The award winners will be announced in September.
“We must foster a climate where more talented people will want to serve in government and make a difference for our country,” said Max Stier, the partnership’s president and chief executive.
There were plenty of talented people in the Dirksen Senate Office Building committee room, which was crammed with 20 round, banquet-style tables for the Sammies breakfast. While the awards celebrate individuals, they also directly point to the broad range of services the government provides the public, often in little-known ways. My colleague Lisa Rein previously listed the three dozen named finalists, many representing teams of feds, in seven categories.
To get a better idea of who they are, I picked three for a closer look.
Joseph J. Mueller is a senior geo-technical engineer with the Federal Energy Regulatory Commission. He was cited for his work in saving the 175-foot-high Cannonsville dam, which supplies water for New York City. He was called in when local officials discovered a turbid flow below the dam in July. Left uncorrected, the flow could have undermined the structure to the point that “the dam could have failed,” Mueller said. That would have led to the evacuation of thousands in the area.

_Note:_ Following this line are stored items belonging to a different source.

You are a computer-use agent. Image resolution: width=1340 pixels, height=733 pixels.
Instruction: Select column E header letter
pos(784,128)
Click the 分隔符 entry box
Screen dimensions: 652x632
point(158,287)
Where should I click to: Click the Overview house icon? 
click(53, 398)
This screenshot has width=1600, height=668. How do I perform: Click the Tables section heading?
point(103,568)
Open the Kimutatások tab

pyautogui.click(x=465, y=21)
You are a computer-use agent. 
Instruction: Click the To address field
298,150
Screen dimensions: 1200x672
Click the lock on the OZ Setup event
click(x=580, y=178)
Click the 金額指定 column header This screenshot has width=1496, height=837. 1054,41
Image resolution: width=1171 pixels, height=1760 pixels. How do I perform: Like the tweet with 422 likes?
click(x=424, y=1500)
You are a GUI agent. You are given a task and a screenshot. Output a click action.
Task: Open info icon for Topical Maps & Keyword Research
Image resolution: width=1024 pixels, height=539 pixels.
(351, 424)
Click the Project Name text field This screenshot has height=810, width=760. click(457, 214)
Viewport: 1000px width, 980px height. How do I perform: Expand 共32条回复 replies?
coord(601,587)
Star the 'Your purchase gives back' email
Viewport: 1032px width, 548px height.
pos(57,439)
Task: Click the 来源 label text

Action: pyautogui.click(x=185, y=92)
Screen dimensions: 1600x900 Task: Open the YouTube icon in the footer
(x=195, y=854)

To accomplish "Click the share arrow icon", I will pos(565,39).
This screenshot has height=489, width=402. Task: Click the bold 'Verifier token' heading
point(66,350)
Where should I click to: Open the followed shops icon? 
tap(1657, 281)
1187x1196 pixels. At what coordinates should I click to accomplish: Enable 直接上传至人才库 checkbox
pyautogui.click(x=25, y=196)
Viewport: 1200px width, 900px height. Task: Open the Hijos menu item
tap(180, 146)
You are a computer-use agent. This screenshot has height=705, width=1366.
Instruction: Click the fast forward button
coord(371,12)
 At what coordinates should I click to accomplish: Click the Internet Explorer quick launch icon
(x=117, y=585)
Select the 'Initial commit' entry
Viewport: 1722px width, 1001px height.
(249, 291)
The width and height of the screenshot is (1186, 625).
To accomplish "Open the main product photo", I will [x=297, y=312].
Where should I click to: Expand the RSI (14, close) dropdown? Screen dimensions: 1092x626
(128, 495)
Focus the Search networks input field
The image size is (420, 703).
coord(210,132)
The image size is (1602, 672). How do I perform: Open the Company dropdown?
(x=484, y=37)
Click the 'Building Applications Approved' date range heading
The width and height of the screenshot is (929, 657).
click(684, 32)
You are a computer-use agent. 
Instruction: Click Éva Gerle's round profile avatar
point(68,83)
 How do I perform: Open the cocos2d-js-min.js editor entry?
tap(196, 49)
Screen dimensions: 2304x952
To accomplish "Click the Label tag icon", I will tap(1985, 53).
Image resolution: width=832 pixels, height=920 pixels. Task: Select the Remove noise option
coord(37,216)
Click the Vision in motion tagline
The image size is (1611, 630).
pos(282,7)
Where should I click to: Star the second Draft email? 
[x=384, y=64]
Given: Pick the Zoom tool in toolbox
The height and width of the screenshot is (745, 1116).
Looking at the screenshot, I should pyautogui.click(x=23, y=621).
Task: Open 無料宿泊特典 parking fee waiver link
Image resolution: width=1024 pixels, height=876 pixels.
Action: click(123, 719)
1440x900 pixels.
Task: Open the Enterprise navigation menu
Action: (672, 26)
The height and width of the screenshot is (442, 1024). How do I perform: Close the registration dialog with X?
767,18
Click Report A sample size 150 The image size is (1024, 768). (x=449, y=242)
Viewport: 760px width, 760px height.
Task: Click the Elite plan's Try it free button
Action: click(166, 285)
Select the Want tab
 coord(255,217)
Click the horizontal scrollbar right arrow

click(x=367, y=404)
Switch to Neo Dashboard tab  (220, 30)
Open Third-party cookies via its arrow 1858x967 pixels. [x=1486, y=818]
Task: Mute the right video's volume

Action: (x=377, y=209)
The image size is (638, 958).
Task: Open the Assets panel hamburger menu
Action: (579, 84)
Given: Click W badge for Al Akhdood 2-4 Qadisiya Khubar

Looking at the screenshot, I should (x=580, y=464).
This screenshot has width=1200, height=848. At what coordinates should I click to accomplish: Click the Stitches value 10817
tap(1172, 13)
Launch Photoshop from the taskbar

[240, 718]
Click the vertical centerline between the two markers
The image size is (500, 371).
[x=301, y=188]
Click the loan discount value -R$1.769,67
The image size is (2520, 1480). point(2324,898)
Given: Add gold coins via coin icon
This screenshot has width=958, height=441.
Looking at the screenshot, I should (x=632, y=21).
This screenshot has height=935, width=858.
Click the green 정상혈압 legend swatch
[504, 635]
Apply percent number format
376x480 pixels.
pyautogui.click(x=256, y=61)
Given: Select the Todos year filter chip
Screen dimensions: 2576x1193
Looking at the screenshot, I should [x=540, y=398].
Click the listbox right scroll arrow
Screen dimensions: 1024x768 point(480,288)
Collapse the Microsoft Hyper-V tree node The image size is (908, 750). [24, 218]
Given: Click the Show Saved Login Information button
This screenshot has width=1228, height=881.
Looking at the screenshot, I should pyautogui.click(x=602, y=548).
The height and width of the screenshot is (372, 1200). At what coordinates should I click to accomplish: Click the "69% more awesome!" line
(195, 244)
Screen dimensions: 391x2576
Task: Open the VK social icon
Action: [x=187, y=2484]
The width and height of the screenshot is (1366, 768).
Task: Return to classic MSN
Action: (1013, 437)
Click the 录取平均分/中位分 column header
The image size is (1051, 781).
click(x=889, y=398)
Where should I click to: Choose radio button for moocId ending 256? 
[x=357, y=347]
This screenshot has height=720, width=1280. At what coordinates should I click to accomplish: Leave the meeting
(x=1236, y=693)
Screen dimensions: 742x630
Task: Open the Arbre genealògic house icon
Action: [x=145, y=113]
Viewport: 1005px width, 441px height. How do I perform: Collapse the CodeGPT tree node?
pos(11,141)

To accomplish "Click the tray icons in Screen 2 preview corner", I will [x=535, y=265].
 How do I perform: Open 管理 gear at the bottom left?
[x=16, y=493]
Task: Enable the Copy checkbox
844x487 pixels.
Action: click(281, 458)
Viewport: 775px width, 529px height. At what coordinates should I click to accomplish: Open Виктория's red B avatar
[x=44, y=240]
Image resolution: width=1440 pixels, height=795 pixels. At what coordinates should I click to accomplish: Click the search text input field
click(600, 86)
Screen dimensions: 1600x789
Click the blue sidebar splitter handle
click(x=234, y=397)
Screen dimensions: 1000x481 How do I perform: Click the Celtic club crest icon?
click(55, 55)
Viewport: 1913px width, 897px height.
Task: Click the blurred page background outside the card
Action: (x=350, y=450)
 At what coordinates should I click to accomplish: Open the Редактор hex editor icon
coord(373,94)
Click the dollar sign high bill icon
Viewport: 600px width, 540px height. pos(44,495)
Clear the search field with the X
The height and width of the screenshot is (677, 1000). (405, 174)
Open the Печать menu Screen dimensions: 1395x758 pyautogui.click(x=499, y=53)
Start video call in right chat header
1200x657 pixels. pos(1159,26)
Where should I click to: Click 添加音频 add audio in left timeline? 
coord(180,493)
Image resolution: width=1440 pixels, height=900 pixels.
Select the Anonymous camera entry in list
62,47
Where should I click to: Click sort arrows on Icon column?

Stier said Mueller “led a strategy to reduce the looming danger, convening stakeholders and working through the engineering issues. The unique consensus plan that saved the dam was implemented in less than four weeks.”
Anne Barker Dunn and her Department of Veterans Affairs colleagues work with veterans caught in the criminal-justice system — helping some to avoid incarceration, assisting others after incarceration.
Among the things she finds satisfying about her job are the “privilege to serve the veterans and the quality and caliber of the staff at the VA,” she said. “They really are a phenomenal team.”
Hongwei Hsiao is chief of the protective technology branch of the National Institute for Occupational Safety and Health, part of the Centers for Disease Control and Protection in Morgantown, W.Va. Hsiao, 25 years a fed, has improved safety for workers, Stier said, by “researching body size and shape, and designing a new generation of protective equipment and vehicle interiors.”
Hsiao helped design harnesses to prevent falls by construction workers in high places, better truck cabs to eliminate blind spots for drivers and longer seat belts for firefighters wearing heavy clothing and equipment.
Asked what he likes about his job, Hsiao was succinct: “We save people’s lives.”
That applies to a lot of federal employees.